How We Built Fly Postgres

Author

Name: Chris Nicoll

Author

Name: Shaun Davis
@davissp14: @davissp14

A robot emits an instruction, in the form of exclamation points, to a set of other robots holding stacks of cartoon disk platters. One replies with checkmarks. A figure on a hill in the background holds a sign with an arrow pointing right. Airships fill the sky. — Image by Annie Ruygt

Like many public cloud platforms, Fly.io has a database offering. Where AWS has RDS, and Heroku has Heroku Postgres, Fly.io has Fly Postgres. You can spin up a Postgres database, or a whole cluster, with just a couple of commands. Sign up for Fly.io and launch a full-stack app in minutes!

Fly.io is an ambivalent database provider—one might even use the word “reluctant”. The reasons for that are interesting, as is the way Fly Postgres works. When we relate this in conversations online, people are often surprised. So we thought we’d take a few minutes to lay out where we’re coming from with databases.

We started Fly.io without durable storage. We were a platform for “edge apps”, which is the very 2019 notion of carving slices off of big applications, leaving the bulk running in Northern Virginia, and running the slices on small machines all around the world. In an “edge app” world, not having durable storage makes some sense: the real data store is in us-east-1, and the slices are chosen carefully to speed the whole app up (by caching, running an ML model, caching, serving images, and caching).

Of course, people asked for databases from day one. But, on days one through three hundred thirty-one, we held the line.

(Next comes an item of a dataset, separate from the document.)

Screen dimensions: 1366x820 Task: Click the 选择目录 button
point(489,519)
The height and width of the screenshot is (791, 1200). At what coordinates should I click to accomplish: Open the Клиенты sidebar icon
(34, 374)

Somewhere around day fifteen, we grew out of the idea of building a platform exclusively for edge apps, and started looking for ways to get whole big crazy things running on Fly.io. We flirted with the idea of investing in a platform built-in database. We rolled out an (ultimately cursed) shared Redis. We even toyed with the idea of offering a managed CockroachDB; like us, Cockroach is designed to run globally distributed.

And then we snapped out of it. Databases! Feh!

Here’s our 2020 reasoning, for posterity: just because we didn’t offer durable storage on the platform didn’t mean that apps running on Fly.io needed to be stateless. Rather, they just needed to use off-platform database services, like RDS, CrunchyData, or PlanetScale. Hooking globally distributed applications up to RDS was (and remains) something ordinary teams do all the time. What did we want to spend our time building? Another RDS, or the best platform ever for you to run stuff close to your users?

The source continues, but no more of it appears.